Stored data entries
==============================
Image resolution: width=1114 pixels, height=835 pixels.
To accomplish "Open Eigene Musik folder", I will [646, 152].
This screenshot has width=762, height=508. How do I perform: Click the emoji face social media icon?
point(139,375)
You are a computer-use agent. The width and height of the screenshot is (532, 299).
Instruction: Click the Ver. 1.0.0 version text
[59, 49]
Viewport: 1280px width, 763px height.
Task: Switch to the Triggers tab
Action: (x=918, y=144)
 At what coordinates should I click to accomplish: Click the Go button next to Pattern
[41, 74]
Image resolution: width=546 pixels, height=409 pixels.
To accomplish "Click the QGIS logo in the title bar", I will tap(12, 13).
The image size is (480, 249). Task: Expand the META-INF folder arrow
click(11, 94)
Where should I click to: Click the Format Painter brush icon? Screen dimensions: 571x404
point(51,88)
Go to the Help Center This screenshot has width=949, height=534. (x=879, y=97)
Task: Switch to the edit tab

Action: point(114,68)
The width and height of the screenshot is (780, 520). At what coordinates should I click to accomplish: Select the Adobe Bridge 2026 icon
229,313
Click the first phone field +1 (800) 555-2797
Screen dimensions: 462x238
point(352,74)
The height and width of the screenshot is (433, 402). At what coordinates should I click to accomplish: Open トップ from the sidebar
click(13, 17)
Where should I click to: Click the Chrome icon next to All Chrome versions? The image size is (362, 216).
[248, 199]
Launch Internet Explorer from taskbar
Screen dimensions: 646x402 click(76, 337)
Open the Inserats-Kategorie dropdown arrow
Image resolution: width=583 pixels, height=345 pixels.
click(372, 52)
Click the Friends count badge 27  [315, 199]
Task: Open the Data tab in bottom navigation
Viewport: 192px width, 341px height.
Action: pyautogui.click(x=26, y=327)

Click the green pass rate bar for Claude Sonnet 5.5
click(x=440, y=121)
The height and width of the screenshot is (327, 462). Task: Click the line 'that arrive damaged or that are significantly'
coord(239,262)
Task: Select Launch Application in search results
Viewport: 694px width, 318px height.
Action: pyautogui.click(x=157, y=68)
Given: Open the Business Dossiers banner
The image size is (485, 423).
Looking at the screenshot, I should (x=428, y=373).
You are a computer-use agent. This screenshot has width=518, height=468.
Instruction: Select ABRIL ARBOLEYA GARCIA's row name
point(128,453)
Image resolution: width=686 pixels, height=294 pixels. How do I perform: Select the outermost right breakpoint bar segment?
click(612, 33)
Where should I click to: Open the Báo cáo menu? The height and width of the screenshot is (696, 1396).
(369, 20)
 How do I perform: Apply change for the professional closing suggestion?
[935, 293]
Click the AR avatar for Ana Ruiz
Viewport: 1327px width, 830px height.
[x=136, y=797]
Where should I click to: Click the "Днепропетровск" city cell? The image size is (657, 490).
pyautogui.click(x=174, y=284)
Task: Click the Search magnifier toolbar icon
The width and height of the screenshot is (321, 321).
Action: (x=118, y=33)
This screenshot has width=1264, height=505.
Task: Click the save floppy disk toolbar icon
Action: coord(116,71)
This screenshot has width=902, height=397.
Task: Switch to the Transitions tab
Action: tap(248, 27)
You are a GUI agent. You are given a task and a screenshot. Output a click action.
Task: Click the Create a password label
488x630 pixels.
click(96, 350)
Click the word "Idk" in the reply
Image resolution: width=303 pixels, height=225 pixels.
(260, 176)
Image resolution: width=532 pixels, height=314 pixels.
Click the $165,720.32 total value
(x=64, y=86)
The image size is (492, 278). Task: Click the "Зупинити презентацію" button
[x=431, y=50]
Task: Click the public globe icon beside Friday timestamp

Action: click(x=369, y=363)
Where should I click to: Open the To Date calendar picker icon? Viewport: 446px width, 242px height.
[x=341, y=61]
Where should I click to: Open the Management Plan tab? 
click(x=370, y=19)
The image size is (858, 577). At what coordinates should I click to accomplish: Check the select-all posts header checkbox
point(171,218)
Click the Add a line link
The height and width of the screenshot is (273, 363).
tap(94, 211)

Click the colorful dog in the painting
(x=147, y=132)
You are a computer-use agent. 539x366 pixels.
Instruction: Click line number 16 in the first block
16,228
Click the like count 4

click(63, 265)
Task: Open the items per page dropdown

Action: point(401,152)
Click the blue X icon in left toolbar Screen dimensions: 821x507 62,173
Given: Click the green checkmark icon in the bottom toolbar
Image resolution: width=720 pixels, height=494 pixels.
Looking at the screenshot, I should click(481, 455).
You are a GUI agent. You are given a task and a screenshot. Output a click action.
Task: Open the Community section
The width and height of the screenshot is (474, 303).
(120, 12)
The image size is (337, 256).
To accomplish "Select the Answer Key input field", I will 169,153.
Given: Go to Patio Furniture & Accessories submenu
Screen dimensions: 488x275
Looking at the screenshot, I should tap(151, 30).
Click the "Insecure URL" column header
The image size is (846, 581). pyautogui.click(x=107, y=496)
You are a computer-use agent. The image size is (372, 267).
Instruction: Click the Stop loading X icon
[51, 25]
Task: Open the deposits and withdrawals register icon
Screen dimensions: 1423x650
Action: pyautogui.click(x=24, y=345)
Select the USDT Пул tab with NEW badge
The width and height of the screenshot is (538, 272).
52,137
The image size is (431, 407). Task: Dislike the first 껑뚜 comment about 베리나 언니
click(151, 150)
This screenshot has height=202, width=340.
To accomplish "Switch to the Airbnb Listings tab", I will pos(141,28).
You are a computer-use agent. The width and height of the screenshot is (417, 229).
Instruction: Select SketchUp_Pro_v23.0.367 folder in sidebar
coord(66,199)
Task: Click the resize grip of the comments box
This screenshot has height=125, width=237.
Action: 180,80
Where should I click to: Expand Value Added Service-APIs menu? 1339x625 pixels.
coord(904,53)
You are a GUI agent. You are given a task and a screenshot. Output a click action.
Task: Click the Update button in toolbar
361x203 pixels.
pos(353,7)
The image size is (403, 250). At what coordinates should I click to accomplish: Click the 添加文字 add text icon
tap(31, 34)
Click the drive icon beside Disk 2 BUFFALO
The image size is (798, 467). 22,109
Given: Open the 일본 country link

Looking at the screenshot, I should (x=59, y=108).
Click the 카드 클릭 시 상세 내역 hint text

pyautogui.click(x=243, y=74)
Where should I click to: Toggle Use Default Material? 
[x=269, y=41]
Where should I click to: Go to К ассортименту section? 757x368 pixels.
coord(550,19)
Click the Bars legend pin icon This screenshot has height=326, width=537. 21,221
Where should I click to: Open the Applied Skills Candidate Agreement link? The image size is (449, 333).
==============================
Your task is to retype the entries verbatim, starting with the line that holds "The width and height of the screenshot is (474, 303)." and stopping after the line that holds "Given: Go to".

-- EXERCISE SOLUTION --
The width and height of the screenshot is (474, 303).
(120, 12)
The image size is (337, 256).
To accomplish "Select the Answer Key input field", I will 169,153.
Given: Go to Patio Furniture & Accessories submenu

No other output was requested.